Avec Didier Lallement, Rosalie Mann, Nathalie Mercier-Perrin, Erik Orsenna, Sabine Roux de Bézieux avec Martial You.
Verbatim Voir Erik Orsenna : "Il y a une grande ressemblance entre l'écriture et la navigation, il n'y a pas de route, il faut l'inventer."
Sabine Roux de Bézieux : "En 1982, la France a gagné sa plus grande bataille navale, à Montego Bay, où on a accordé à la France la place de deuxième puissance maritime au monde."
"On n'a pas la culture maritime en France, pourtant nous avons tous la mer en nous."
Nathalie Mercier-Perrin : "L'économie bleue c'est l'industrie navale, les énergies marines renouvelables, la flotte de commerce (90 % de ce qu'on consommes dans le monde arrive par bateau) , les produits de la mer, l'aquaculture, les câbles sous-marins, touts les sujets de cybersécurité maritme, les grands fonds, les granulats… Au total c'est 400 000 emplois en France et un million à l'horizon 2030."

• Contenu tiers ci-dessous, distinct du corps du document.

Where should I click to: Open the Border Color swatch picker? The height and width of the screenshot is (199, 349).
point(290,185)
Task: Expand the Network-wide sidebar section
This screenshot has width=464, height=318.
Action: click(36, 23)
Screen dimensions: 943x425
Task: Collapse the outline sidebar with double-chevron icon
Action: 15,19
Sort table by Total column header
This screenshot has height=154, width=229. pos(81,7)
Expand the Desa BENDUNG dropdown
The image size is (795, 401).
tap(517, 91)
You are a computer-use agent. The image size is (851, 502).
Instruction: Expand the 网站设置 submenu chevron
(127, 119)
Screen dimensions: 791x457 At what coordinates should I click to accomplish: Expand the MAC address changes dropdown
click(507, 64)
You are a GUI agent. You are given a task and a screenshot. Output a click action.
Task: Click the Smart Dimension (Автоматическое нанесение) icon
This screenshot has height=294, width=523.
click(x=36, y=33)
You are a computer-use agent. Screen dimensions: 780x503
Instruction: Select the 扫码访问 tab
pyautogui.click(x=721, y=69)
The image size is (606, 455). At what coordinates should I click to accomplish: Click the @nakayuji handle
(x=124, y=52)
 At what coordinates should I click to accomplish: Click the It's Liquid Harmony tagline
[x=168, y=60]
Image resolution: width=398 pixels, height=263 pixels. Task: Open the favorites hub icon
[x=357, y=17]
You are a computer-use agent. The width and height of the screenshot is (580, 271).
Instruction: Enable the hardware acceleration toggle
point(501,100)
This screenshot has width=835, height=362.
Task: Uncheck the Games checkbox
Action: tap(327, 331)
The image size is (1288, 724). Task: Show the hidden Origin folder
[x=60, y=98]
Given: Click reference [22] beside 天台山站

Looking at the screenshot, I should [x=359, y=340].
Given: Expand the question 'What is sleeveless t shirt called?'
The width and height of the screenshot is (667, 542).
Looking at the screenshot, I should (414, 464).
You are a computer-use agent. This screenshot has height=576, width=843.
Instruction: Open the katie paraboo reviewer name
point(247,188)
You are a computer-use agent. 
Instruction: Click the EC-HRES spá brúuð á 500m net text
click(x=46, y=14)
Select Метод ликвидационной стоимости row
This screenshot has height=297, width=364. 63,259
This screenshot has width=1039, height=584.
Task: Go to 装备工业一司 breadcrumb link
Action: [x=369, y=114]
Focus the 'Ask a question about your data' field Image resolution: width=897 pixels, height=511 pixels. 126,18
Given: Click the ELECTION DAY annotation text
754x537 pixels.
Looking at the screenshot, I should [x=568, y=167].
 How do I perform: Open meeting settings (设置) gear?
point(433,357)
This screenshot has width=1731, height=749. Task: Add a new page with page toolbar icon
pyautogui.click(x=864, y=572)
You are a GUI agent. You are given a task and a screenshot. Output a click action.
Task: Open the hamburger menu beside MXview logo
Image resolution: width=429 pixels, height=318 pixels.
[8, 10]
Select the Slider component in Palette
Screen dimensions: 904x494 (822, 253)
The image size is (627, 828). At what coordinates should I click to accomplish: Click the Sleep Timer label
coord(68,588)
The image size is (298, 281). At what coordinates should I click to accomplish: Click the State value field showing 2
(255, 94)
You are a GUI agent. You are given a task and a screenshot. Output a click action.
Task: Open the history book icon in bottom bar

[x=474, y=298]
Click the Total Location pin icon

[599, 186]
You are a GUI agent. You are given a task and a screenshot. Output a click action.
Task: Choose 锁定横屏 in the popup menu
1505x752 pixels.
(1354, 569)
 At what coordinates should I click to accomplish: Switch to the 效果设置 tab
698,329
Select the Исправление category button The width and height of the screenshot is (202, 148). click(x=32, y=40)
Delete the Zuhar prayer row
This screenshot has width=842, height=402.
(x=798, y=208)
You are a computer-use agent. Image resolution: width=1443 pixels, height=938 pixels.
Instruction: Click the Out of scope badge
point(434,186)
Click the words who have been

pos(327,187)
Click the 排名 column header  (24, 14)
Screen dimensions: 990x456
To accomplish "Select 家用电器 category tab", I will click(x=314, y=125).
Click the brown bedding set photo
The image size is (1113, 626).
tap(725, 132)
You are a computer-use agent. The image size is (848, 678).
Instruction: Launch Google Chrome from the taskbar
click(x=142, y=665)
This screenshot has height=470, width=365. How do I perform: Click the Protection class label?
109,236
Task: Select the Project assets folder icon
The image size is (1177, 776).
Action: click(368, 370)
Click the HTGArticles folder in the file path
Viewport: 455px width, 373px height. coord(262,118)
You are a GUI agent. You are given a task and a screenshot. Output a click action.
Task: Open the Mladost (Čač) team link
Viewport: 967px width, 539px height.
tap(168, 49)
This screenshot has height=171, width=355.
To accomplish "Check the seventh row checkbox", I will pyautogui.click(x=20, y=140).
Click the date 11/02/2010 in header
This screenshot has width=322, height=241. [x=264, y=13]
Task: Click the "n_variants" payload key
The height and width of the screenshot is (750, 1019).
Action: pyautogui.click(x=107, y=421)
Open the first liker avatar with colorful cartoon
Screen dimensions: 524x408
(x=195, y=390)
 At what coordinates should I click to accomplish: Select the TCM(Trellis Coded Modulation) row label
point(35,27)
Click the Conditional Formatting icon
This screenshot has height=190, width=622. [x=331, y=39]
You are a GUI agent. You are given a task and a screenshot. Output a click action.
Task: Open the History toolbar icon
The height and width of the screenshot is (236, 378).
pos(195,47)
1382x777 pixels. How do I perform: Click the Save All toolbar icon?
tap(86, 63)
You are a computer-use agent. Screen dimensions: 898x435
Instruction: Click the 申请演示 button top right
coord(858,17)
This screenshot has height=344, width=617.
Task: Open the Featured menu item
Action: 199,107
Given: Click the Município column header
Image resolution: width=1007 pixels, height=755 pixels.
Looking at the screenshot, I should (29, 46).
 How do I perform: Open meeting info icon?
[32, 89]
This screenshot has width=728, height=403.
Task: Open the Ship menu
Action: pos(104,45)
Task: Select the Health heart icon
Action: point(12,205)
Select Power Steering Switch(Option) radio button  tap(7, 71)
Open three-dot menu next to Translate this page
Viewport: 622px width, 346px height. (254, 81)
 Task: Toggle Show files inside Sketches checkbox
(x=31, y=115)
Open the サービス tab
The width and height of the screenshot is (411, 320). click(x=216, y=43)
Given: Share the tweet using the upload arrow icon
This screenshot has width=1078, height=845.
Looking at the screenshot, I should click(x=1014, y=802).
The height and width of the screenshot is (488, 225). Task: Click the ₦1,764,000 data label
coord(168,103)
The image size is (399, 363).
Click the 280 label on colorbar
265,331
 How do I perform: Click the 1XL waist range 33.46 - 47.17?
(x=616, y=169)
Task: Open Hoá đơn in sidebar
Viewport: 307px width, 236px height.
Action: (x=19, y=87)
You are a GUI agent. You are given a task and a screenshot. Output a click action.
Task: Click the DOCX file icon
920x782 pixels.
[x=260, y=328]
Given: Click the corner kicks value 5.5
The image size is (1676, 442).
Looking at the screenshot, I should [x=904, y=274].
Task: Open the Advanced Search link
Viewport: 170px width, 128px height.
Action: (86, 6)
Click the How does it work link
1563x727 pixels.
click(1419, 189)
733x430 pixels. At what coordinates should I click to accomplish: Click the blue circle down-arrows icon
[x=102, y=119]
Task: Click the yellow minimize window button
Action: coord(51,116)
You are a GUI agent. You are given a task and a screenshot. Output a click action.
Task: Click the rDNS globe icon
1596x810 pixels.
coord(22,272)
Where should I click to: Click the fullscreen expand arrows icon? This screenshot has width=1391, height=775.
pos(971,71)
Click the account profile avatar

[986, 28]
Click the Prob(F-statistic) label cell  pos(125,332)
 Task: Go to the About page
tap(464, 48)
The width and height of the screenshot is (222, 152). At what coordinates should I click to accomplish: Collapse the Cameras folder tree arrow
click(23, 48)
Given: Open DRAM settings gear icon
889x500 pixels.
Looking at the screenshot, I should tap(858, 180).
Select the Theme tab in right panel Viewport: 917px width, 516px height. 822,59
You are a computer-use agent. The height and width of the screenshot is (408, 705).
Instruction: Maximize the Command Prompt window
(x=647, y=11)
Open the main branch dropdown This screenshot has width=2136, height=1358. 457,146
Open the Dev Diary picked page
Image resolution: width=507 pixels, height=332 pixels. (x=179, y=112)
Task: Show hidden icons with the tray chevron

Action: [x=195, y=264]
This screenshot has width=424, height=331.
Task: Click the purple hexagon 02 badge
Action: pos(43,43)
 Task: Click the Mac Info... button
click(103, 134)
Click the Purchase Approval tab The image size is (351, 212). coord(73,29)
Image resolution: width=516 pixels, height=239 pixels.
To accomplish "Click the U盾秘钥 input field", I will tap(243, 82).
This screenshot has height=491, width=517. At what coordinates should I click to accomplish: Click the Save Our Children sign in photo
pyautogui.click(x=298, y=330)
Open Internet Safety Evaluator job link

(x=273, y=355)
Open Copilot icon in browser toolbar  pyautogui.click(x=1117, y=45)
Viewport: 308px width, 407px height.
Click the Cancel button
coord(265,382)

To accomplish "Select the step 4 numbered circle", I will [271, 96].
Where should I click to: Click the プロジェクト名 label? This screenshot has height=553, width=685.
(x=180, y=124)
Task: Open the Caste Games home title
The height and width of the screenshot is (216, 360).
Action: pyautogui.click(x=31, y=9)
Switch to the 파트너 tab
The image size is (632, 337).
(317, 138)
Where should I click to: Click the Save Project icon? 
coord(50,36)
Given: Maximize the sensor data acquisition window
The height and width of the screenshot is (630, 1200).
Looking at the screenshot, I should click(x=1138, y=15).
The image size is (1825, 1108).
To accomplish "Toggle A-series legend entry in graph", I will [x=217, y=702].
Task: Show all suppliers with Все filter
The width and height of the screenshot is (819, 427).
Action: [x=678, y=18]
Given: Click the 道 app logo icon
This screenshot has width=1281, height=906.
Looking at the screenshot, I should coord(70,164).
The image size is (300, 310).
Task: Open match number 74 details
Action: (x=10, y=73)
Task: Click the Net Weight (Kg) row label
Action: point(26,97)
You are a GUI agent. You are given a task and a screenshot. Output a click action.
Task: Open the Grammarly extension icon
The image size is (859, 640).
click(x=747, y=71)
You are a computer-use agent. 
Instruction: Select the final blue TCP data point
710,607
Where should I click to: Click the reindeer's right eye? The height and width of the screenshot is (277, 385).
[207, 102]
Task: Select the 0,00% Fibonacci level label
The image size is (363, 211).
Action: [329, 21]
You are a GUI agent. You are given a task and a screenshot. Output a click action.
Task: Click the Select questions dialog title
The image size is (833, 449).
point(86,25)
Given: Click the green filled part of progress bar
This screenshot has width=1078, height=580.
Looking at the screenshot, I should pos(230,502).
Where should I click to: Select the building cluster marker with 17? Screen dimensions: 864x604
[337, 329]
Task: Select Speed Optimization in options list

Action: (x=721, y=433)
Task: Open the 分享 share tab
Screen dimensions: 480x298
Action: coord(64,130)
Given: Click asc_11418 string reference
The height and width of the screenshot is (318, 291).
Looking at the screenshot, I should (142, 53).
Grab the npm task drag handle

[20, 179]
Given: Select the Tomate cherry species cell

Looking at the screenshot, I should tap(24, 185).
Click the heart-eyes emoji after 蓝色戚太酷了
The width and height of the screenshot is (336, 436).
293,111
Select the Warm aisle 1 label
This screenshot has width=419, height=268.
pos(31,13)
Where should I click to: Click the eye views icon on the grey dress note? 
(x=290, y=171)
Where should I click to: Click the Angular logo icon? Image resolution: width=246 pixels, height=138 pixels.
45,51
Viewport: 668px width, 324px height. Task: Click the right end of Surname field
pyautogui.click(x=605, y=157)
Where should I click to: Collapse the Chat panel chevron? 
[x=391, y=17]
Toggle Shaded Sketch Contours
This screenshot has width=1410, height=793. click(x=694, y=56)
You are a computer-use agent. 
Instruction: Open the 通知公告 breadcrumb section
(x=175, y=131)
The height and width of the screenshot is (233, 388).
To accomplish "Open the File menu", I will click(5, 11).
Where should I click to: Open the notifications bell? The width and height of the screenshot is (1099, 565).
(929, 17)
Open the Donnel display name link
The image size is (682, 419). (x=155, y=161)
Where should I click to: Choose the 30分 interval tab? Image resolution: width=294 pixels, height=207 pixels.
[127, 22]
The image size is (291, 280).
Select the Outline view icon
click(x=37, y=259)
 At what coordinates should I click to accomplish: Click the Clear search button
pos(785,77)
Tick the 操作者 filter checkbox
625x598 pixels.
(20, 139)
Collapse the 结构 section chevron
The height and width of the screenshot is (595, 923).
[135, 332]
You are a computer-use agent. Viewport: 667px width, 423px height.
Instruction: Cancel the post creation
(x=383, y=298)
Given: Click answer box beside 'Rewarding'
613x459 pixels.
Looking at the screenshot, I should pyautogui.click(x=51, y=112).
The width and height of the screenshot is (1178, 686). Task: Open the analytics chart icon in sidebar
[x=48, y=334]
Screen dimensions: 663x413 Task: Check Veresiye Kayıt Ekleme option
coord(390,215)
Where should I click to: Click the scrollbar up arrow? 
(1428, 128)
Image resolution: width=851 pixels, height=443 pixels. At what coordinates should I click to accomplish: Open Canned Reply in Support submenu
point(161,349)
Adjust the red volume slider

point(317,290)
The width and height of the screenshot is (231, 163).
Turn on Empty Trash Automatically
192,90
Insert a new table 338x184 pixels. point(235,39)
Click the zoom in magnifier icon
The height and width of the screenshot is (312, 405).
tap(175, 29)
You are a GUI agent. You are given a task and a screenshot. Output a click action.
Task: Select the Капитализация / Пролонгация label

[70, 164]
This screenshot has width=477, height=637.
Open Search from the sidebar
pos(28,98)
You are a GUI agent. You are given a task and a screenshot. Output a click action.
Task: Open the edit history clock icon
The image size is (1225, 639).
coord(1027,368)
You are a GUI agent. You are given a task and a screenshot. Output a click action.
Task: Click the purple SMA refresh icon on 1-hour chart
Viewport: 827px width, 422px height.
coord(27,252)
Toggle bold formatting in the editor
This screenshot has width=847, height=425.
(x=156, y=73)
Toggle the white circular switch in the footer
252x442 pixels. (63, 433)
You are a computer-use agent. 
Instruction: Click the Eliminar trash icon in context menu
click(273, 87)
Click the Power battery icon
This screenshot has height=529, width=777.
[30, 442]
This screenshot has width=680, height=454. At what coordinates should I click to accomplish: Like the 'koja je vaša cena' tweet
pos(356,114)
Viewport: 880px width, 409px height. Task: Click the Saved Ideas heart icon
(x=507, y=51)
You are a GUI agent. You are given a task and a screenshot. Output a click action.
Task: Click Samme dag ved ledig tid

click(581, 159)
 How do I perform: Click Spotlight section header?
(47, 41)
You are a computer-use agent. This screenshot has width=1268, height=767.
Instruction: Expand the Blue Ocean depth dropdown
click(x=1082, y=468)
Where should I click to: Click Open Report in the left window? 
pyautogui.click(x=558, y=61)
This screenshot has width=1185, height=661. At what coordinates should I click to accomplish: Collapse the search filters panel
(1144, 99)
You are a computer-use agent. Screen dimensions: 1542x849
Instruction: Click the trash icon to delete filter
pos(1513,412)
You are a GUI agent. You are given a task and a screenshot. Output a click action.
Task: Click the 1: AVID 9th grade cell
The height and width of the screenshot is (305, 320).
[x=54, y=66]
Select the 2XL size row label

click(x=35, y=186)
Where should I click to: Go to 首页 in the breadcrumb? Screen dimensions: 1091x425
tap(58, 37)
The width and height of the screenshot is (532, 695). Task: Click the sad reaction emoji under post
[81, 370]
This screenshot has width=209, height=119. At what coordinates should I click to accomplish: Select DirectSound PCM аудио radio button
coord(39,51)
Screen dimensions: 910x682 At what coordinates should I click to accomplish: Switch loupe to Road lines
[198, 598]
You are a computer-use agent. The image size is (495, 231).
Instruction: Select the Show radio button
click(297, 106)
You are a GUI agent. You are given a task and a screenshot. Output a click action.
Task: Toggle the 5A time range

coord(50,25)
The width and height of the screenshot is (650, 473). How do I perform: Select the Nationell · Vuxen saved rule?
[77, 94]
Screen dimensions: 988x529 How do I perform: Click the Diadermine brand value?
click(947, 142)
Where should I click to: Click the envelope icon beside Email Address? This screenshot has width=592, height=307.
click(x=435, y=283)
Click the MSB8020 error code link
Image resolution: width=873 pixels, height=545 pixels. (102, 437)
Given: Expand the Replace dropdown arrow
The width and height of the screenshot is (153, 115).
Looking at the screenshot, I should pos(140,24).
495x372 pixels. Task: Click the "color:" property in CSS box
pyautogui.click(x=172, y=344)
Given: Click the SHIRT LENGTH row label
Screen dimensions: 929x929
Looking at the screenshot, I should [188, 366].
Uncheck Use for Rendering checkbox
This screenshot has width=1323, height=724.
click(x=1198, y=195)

Rosalie Mann : "La mer est aujourd'hui en souffrance, il faut la déplastifier."
"Nous devons penser au monde de demain, nous avons tous conscience d'être contaminés par les micro-particules de plastiques… Il faut vraiment prendre le tournant de déplastifier nos entreprises sous peine de perdre des parts de marché."
Erik Orsenna : "Il y a le Grenelle de la mer en 2009, depuis pas d'ambition générale ! Il y a des crétins qui dépensent des milliards de dollars pour aller voir ce qu'il se passe sur Mars et on ne regarde pas ce qui est plus proche de nous."
Nathalie Mercier-Perrin : "Il y a environ 1000 métiers concernés par l'économie bleue et parmi eux des métiers à découvrir."
Sabine Roux de Bézieux : "Dans l'océan, on retrouve toutes les grandes questions, le climat, les pollutions, la protection de la biodiversité…"
"Il faut remettre de la mer partout car la mer concerne tout le monde, cela manque dans notre culture nationale."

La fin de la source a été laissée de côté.